A French environmental group said Monday that it had filed a lawsuit accusing officials of failing to move quickly to contain the risks of lead contamination after the fire that ravaged the Notre-Dame cathedral in Paris last April.
Hundreds of tons of lead in the church's roof and steeple melted during the blaze, releasing toxic particles that settled on streets and buildings in surrounding neighbourhoods.
Authorities have insisted that any contamination poses no danger, following a media report last week alleging that they had covered up lead pollution levels in local schools.
But last Thursday, city officials indefinitely shut two schools near the gothic landmark after tests revealed high levels of lead pollution on a shared playground.
Cleanup work at Notre-Dame was also halted after the top government official in the Paris region acknowledged that anti-contamination measures were insufficient.
"The relevent authorities, including the diocese... neglected to assist residents, visitors and workers, allowing them to be exposed to the toxic fallout," the Robin des Bois (Robin Hood) NGO said in its lawsuit, filed on Friday.
It accuses health agencies, government officials and the city of Paris of "deliberately putting people in danger" by not immediately taking measures to limit exposure to the contamination.
Lead pollution can cause neurological defects for humans, especially children, as well as nervous system and kidney problems.
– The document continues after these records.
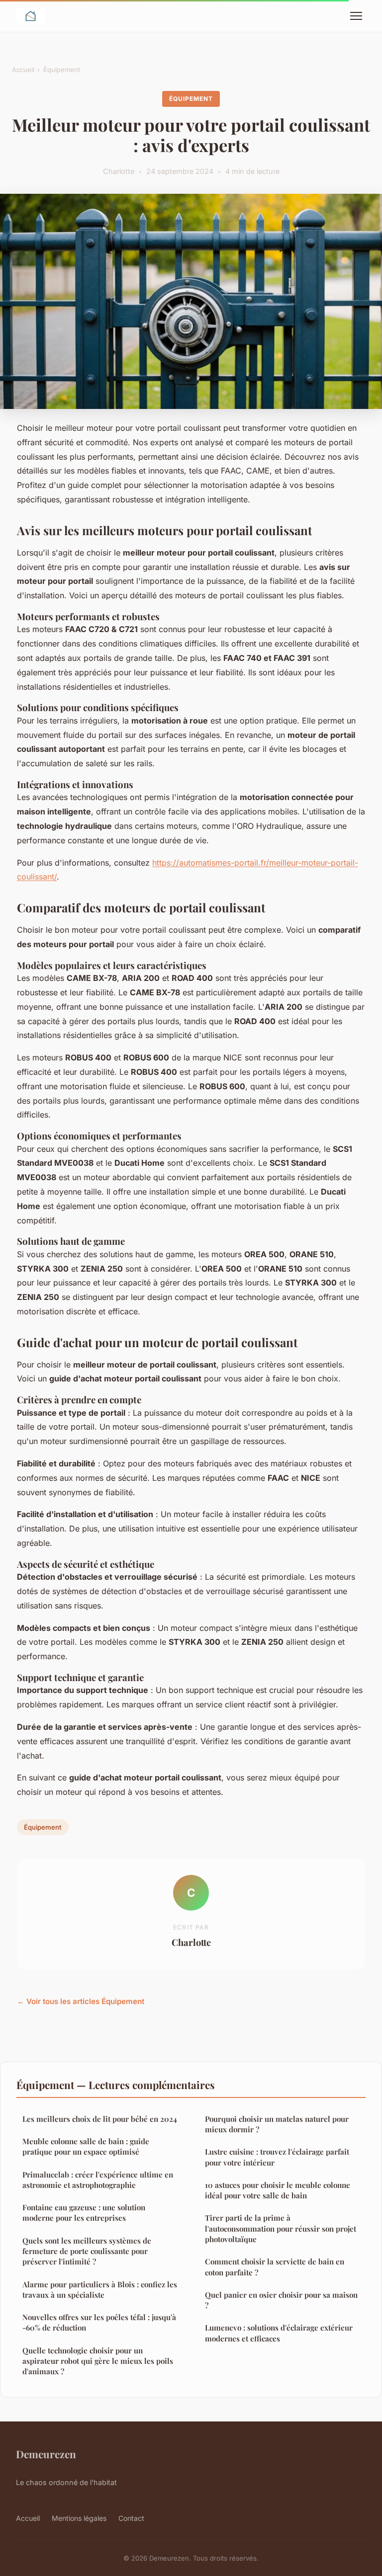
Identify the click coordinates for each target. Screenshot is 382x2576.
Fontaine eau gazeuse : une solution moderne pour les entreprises (83, 2212)
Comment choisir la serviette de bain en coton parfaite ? (274, 2266)
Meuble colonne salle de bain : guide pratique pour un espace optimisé (85, 2146)
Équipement (61, 70)
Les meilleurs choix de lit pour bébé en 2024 (99, 2119)
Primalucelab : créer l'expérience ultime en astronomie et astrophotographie (97, 2180)
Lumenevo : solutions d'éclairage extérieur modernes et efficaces (279, 2333)
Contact (131, 2518)
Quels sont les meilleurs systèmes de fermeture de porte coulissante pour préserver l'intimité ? (86, 2251)
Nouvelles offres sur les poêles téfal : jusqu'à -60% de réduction (99, 2322)
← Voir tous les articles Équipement (80, 2001)
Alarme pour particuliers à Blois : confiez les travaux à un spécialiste (99, 2289)
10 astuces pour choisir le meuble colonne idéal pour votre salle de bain (277, 2190)
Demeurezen (46, 2454)
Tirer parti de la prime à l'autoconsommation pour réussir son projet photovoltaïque (280, 2228)
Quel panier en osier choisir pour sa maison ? (281, 2300)
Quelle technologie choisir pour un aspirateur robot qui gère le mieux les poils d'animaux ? (97, 2361)
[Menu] (356, 16)
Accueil (23, 70)
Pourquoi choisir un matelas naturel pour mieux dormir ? (277, 2124)
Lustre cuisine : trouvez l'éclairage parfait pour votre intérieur (277, 2157)
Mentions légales (79, 2518)
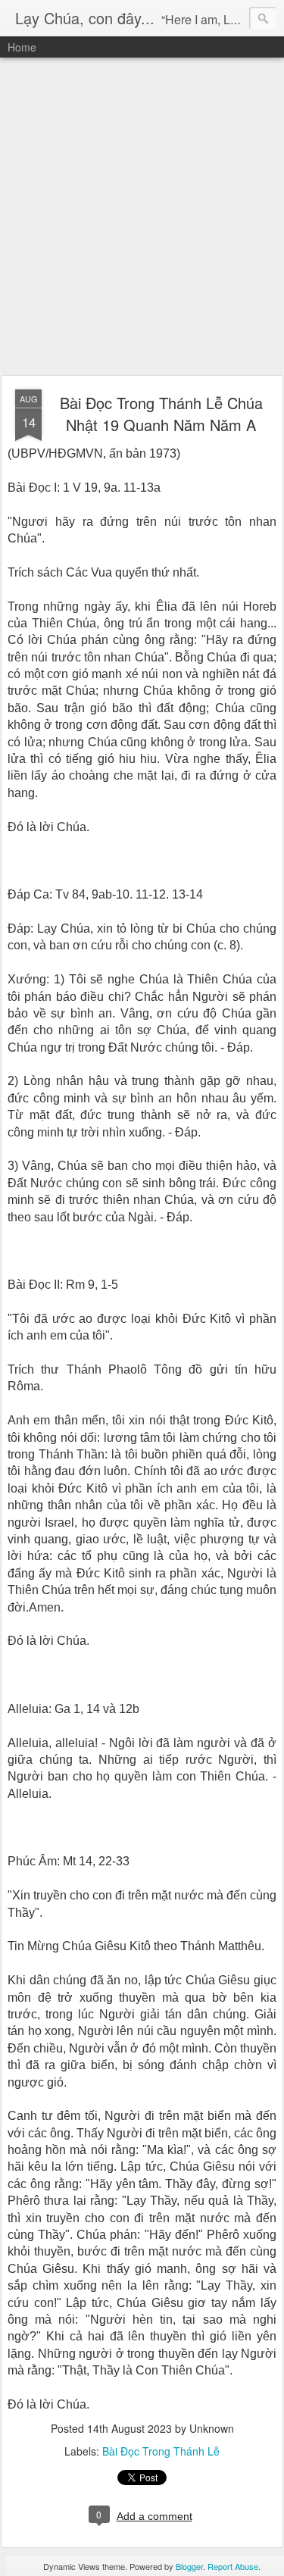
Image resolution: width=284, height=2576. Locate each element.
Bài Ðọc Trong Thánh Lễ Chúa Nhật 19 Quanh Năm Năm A (161, 414)
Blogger (189, 2566)
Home (22, 47)
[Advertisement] (142, 217)
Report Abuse (233, 2566)
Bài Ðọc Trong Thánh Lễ (161, 2451)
Around 180 children had been attending a summer holiday club at the nursery and primary schools, on the Rue Saint-Benoit, before they were shut.
French investigative website Mediapart reported last week that high levels of lead had been detected in schools and daycare centres surrounding Notre-Dame.
Mediapart said that the authorities had waited until a month after the fire before conducting tests in the 10 schools and daycares within 500 metres of the monument on the Ile de la Cite island in central Paris.
One test result, at the private Sainte-Catherine primary school, showed 698 microgrammes of lead per square metre, 10 times higher than the 70-microgramme level considered potentially dangerous, it said.
Prefect Michel Cadot, the government's top official for the Paris region, told reporters last week that strict controls should have been in place in the heavily contaminated interior of the cathedral, as well as in surrounding areas.
Cadot said the square in front of the cathedral, usually bustling with thousands of tourists and pilgrims, would be cleaned with a high-powered system that had been tested on a small area close to church.